The authors describe the experience of a single military surgeon at a unique military civilian partnership (MCP). A single surgeon staffed two MTFs, an Army MTF, where the surgeon took trauma call as well as a Navy MTF, an outpatient surgical center. The surgeon also took call at a civilian trauma center (CTC), a level two trauma center, as a “volunteer faculty” member under the direct supervision of civilian trauma surgeons. Case logs were submitted to the contractor responsible for calculating KSA scores and results were reported. Billing data for the two MTFs were also submitted and KSA scores calculated. Data regarding time spent at each hospital and acuity of cases was collected and analyzed.
The military surgeon spent a total of 504 hours at the CTC, 816 hours at the Army MTF and 912 hours at the Navy MTF. 54 procedures were performed at the Navy MTF, 52 at the Army MTF and 50 at the CTC; 6 of these were emergent trauma cases and were done entirely at the CTC. Despite spending less time at the CTC and performing roughly the same number of cases at each, the surgeon generated as many KSA points at the CTC as at the MTFs combined whether calculated from billing data (5954 vs 5395, p = 0.19) or case log data (5954 vs 8534, p =.5).
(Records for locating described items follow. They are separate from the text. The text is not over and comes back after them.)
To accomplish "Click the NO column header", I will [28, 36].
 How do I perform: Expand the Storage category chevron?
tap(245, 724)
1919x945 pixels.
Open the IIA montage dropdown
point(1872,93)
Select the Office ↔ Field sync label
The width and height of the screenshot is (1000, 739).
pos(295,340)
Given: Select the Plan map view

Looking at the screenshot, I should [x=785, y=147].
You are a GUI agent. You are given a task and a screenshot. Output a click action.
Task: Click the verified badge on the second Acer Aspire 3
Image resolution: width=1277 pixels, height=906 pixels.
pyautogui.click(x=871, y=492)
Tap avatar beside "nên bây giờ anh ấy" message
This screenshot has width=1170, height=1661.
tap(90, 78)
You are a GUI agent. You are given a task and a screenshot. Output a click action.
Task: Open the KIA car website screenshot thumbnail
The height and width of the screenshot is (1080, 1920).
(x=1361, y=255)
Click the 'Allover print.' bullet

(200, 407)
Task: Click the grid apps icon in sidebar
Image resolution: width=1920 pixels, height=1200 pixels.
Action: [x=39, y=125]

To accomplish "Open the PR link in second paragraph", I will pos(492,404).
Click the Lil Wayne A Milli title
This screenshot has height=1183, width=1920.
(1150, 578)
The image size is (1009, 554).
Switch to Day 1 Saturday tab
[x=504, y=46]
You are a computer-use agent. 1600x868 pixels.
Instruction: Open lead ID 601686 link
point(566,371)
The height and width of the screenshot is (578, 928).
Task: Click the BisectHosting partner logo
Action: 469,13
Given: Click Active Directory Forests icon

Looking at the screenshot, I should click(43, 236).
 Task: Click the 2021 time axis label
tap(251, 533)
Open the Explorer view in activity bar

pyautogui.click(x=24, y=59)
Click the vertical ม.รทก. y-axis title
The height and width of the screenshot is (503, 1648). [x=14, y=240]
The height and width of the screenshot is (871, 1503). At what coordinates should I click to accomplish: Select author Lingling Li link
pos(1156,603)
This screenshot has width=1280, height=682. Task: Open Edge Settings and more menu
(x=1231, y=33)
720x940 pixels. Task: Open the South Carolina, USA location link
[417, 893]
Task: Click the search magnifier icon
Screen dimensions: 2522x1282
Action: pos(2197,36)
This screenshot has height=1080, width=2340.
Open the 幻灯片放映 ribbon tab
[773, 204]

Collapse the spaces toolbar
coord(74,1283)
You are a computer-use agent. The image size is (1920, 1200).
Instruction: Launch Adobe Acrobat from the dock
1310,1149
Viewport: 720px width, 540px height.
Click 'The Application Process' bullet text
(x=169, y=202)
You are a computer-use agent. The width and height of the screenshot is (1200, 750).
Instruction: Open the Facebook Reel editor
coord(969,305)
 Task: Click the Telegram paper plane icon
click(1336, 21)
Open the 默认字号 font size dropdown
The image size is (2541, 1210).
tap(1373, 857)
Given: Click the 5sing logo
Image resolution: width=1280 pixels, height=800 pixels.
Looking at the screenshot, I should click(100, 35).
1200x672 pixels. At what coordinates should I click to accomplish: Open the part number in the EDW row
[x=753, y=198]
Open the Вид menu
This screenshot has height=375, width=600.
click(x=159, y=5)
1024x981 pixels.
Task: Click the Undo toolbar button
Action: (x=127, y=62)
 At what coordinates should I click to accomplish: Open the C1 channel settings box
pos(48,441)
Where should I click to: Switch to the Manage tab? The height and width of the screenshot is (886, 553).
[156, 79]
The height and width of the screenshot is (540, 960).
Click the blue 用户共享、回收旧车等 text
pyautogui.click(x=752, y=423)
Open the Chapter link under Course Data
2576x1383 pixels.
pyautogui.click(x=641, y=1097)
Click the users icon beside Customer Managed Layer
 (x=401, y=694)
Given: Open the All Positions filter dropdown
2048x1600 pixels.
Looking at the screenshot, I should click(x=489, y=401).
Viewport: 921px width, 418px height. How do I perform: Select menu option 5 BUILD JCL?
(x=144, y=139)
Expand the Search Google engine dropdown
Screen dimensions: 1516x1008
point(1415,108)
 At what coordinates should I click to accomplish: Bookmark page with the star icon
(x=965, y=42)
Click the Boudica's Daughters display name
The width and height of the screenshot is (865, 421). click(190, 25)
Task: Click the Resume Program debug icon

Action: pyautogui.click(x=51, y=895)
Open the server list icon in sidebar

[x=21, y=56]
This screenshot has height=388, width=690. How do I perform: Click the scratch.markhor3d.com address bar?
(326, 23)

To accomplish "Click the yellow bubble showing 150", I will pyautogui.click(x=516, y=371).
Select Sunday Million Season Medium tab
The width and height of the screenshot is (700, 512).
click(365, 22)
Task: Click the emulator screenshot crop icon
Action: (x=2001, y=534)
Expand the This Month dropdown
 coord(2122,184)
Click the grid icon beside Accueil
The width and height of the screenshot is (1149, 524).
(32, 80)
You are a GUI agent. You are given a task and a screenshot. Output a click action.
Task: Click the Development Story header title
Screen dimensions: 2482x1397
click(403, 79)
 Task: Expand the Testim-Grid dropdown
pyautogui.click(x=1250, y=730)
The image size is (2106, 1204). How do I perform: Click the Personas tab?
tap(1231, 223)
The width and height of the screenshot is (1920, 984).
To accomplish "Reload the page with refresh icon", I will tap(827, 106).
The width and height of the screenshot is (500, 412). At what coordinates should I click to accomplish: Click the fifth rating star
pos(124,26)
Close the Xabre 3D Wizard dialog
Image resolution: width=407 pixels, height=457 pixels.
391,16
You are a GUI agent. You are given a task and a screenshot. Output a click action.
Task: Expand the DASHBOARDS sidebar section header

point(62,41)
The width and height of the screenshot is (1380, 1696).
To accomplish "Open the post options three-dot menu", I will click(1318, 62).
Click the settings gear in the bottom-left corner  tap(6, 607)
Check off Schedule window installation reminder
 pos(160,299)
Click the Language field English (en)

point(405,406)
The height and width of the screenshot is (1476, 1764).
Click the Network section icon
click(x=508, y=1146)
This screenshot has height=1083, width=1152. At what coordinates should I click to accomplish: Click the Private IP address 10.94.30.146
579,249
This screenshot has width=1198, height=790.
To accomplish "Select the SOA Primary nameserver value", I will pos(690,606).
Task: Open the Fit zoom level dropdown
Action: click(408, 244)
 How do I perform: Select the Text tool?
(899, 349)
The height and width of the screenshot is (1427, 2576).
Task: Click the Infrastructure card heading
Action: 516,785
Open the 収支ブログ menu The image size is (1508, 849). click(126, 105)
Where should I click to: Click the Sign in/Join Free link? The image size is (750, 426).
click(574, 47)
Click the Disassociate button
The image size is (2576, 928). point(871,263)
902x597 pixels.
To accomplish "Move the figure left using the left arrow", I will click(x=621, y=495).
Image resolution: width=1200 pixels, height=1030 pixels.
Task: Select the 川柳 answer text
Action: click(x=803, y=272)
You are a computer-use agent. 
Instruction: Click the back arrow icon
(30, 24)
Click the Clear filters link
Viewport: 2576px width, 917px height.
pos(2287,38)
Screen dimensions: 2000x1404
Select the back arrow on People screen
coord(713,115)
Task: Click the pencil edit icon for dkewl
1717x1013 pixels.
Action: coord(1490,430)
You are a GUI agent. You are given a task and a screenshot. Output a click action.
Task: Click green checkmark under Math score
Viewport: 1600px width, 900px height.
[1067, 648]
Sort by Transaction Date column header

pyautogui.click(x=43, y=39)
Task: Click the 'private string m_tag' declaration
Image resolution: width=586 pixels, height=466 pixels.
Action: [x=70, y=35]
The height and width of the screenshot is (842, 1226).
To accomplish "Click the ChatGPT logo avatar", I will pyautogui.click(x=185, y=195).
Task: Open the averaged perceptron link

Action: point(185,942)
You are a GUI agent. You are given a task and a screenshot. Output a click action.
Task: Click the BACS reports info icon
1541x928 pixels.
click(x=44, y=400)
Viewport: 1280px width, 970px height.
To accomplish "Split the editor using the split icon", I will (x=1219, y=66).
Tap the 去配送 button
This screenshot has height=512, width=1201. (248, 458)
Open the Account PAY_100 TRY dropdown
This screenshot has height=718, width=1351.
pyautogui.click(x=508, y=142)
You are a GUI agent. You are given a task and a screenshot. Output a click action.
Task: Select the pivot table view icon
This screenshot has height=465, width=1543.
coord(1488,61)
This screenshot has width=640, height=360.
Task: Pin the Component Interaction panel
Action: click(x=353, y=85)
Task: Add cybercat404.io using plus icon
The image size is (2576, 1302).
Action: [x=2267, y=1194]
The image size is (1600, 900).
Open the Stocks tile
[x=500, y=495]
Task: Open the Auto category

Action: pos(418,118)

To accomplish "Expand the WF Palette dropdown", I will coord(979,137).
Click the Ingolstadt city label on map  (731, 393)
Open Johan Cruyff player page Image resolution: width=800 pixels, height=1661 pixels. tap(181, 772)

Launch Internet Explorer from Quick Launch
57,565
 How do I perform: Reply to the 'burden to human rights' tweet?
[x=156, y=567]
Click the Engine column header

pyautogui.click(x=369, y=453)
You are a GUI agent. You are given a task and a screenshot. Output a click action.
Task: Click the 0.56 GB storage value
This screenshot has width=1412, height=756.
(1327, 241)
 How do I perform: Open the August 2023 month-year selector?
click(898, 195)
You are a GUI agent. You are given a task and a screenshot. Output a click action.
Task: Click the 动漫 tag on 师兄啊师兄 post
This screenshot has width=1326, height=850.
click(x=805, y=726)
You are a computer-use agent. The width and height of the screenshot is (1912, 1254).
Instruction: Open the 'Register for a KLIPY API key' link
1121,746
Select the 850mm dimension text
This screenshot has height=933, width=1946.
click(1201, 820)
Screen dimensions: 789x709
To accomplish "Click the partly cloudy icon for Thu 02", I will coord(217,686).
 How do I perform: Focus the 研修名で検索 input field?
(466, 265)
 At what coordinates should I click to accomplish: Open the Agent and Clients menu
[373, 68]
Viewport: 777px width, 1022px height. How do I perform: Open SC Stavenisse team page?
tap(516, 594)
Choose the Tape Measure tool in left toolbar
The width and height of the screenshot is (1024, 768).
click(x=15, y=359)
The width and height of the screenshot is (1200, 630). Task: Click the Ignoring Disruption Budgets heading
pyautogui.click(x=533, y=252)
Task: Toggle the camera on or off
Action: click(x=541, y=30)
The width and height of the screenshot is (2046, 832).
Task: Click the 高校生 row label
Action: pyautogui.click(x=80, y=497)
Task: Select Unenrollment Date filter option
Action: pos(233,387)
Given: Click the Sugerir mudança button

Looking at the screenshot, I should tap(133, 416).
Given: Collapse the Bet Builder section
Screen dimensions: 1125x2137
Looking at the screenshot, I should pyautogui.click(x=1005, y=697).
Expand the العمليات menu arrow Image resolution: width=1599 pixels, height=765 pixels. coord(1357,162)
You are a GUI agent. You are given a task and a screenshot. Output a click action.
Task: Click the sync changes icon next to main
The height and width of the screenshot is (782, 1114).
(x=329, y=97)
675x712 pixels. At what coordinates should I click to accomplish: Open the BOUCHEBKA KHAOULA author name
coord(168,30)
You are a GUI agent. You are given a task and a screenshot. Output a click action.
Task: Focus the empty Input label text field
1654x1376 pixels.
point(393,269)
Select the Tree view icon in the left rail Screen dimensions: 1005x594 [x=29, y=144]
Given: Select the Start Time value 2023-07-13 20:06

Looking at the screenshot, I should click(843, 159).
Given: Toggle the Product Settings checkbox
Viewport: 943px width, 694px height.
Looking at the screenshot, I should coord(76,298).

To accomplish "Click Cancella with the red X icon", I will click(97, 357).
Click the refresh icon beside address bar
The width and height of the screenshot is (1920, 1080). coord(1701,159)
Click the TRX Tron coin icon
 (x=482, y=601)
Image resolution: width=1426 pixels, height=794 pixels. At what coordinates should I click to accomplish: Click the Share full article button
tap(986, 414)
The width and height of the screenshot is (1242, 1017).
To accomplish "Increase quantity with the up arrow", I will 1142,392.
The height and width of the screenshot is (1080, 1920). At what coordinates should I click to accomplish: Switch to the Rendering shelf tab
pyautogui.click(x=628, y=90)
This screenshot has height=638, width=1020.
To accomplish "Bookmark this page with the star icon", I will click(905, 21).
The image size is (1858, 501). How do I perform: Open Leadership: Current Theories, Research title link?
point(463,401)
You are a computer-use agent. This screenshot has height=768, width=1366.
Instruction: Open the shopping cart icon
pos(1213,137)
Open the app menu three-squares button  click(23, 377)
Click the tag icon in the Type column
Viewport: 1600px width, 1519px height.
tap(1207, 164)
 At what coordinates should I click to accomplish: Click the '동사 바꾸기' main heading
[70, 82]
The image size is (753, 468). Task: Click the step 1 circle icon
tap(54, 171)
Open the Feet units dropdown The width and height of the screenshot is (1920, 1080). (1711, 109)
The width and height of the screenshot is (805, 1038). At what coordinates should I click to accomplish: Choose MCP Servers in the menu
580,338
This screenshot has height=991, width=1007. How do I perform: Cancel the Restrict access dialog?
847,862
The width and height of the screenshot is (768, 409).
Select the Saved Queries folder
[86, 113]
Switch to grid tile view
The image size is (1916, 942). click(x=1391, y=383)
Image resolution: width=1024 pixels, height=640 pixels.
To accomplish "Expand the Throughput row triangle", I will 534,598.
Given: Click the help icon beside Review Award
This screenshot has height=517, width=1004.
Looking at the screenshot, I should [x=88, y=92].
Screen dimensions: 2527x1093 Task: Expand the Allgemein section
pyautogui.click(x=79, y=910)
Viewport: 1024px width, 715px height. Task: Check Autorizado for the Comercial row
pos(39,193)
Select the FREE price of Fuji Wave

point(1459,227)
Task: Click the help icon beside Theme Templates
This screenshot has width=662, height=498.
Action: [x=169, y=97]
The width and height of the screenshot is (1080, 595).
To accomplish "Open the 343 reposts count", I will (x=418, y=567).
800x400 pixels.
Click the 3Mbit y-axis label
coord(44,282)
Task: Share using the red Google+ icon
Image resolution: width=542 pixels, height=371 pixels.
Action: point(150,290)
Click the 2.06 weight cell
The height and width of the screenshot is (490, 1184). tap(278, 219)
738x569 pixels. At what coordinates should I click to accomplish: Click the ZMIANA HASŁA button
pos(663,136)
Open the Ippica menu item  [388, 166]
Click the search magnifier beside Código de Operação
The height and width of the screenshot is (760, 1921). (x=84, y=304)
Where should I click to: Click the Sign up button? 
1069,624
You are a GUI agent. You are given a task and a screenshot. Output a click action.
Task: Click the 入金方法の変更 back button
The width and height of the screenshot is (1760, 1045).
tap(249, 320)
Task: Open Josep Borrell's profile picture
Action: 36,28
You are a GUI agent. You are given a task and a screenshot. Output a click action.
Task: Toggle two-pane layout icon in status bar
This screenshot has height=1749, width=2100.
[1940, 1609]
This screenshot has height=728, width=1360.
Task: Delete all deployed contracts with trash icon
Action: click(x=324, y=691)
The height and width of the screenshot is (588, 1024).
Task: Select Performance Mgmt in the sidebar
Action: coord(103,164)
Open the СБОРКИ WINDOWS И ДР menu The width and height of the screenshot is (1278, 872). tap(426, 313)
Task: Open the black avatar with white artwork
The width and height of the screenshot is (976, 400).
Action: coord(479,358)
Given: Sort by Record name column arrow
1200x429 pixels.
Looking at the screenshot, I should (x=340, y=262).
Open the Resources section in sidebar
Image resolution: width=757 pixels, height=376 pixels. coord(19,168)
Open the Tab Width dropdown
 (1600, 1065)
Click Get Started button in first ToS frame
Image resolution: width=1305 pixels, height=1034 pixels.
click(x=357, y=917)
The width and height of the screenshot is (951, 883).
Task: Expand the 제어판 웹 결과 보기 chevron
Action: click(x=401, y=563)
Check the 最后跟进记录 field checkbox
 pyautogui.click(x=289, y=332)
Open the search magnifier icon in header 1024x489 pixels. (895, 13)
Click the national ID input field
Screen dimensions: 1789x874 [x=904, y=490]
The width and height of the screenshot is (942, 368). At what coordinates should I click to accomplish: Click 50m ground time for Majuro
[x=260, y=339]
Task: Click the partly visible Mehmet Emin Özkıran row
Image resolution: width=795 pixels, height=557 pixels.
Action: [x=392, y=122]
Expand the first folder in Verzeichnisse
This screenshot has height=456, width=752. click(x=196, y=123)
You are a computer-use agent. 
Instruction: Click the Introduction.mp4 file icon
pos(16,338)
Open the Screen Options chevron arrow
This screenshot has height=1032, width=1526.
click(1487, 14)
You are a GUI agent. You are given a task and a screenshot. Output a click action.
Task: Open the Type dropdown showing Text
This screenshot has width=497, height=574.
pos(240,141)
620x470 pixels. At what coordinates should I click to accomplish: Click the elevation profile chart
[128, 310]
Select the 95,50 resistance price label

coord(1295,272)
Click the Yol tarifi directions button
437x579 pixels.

The surgeon generated more KSAs per hour and per case at the CTC than at either MTF. Interestingly, KSA Data generated from billing data and case logs varied significantly suggesting ongoing issues with gathering accurate billing data from MTFs.
There are several limitations to this research. Most importantly, the unique nature of this specific MCP as well as the single surgeon design significantly limits generalizability. This study further highlights the potential pitfalls of reliance on billing data to calculate KSA scores given the differences in calculated scores seen in case log versus billing data and raises important questions regarding the optimal amount of time military surgeons should spend at MCPs vs MTFs. Prior research has demonstrated the utility of MCPs to ongoing readiness training. This paper reinforces the importance of MCPs to ongoing readiness and continues to aid in the development of best practices for successful MCPs.